Éditions Steidl, 2013
Intrigués par les ruines et l'abandon de patrimoines humains, Yves Marchand et Romain Meffre laissent cette fois traîner leurs appareils photo sur la côte sud-ouest du Japon, à quinze kilomètres de Nagasaki. Après Détroit, ils investissent Hashima, une île-cité qui s'est développée au début du XXe siècle autour d'un gisement de houille. Cet infime sosie de l'archipel japonais, surnommé Gunkanjima (île cuirassée) pour son aspect de puissant navire de guerre, se traverse aisément le temps d'une cigarette. Son habit de béton et les hautes murailles qui l'encerclent lui donnent, à tort, l'apparence d'un Alcatraz nippon. Bien que concentrée, architecturalement et démographiquement (5 259 habitants en 1929 pour une surface de 480 mètres sur 160), la vie y était plus agréable qu'ailleurs. On y trouvait tous les services et équipements importants (école, cinéma, gymnase, hôpital, dentiste, restaurant, magasins, etc.). Sa terre infertile, l'absence de végétation et son climat hostile n'ont pas empêché trois générations de Japonais de s'y succéder. Son poumon de charbon, découvert en pleine révolution industrielle, marquera sa prospérité, notamment pour subvenir à la forte demande engendrée par la guerre.
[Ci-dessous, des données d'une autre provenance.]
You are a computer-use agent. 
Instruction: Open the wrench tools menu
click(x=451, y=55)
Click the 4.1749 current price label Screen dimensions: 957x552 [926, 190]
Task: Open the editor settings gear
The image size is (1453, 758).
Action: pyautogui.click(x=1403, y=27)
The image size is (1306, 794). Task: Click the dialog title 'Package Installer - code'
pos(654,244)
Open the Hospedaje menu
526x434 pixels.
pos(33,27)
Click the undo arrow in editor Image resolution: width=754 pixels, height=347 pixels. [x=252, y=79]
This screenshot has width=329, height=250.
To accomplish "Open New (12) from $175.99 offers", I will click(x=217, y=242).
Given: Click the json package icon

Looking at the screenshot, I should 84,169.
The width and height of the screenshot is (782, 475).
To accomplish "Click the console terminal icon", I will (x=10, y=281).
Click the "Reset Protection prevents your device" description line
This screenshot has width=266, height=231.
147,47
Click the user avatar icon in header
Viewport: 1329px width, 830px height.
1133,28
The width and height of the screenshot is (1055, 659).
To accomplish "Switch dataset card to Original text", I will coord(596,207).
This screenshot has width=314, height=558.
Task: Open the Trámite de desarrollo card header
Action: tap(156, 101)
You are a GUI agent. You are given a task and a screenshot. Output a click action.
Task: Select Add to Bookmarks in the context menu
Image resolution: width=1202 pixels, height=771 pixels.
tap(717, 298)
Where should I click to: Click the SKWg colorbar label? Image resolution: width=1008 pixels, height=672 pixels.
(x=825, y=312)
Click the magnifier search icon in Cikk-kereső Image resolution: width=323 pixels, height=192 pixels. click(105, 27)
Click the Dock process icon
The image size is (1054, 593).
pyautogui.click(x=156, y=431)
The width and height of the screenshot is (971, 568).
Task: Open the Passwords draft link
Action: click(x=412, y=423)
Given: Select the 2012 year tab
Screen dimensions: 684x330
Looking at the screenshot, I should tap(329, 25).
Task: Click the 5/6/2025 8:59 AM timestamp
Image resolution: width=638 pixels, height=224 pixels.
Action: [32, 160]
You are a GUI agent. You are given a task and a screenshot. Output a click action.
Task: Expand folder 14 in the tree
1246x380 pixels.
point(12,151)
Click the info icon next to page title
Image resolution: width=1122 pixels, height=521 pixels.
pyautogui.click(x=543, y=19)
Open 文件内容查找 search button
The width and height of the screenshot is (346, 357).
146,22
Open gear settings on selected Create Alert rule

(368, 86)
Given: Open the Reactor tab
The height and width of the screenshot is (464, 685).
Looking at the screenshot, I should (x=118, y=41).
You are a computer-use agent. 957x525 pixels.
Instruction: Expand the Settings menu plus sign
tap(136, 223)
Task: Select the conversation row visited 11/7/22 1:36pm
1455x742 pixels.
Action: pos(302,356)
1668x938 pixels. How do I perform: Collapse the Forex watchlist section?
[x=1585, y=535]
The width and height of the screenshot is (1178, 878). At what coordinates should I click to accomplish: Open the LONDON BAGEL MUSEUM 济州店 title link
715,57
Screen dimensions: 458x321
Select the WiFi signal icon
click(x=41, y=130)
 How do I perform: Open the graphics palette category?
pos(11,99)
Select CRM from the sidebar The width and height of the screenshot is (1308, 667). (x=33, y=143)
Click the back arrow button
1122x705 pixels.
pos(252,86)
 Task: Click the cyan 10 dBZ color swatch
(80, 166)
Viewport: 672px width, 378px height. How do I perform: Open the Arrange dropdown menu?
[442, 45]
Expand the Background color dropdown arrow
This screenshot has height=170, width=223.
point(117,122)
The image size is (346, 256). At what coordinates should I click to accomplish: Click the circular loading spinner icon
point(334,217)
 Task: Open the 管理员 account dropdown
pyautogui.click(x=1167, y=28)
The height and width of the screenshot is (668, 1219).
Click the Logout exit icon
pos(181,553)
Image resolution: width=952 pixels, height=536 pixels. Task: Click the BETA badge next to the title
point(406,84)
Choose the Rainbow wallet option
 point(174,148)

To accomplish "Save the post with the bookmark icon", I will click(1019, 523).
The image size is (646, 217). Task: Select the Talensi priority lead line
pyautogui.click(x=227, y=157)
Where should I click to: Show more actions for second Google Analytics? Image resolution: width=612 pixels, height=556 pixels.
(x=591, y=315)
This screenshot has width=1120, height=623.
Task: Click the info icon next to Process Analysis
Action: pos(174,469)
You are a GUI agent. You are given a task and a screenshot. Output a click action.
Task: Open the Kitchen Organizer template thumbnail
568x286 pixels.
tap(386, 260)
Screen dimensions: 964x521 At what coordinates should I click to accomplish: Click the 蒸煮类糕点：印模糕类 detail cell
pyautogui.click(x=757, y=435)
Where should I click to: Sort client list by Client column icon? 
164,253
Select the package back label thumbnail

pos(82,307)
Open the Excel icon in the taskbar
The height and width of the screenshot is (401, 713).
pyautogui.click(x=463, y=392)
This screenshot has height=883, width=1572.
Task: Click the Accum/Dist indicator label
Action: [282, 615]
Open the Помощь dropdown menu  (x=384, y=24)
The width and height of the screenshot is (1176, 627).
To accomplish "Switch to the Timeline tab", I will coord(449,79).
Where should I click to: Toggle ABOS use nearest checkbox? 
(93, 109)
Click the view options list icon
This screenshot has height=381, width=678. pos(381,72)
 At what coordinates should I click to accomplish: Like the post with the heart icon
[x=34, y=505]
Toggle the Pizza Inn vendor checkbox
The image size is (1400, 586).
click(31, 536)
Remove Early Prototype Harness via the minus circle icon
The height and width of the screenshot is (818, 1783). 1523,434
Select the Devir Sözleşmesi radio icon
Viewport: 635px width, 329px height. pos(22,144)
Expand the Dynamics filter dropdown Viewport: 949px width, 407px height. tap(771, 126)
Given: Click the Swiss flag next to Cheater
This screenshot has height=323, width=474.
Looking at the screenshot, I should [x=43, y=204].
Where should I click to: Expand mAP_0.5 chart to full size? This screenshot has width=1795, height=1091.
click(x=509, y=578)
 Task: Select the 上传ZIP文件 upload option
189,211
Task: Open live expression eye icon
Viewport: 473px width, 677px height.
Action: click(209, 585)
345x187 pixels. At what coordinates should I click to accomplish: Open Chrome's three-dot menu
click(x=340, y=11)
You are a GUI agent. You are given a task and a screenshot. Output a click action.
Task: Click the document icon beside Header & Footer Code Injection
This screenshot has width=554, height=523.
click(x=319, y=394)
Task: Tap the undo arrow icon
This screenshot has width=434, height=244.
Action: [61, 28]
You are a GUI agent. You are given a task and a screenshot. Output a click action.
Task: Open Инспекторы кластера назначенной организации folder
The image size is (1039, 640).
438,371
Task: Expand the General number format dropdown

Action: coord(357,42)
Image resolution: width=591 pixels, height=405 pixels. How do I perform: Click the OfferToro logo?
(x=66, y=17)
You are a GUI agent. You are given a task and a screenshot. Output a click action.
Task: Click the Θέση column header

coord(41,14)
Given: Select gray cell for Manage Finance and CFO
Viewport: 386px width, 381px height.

Mitsubitchi, conscient de son fort potentiel, acheta l'île et la développa pour en faire une institution de l’exploitation du diamant noir. La cité minière, résidence des employés, a grossi autour du puits dont des tunnels descendaient sous le niveau de la mer, là où se trouvaient les bancs de charbon. L'île atteignit ainsi la plus forte densité de population connue au monde, au point d'utiliser les déchets des forages pour étendre sa surface au sol.
Gunkanjima, aujourd’hui désertée de ses habitants et de toute activité économique, est devenue un vestige de l'ère industrielle, mais aussi un symbole des sociétés modernes fondées sur l'éphémère et l'obsolescence programmée. Désormais récif fantôme à l'architecture froide et austère, expression d'une idéologie et d'un dévouement à la production, depuis le début de l'année 1974 et l'avènement du pétrole et du nucléaire, elle a été livrée aux intempéries et aux vents marins. Ce sont ce délabrement, ces ruines esthétiques, ces empreintes laissées par l'histoire, à la fois sinistres et poétiques, que sont venus saisir les deux auteurs. À travers cet ouvrage, ils nous livrent une vision inquiétante de l'avenir de toute entreprise humaine, abandonnée à son propre silence, sa décomposition et sa futilité.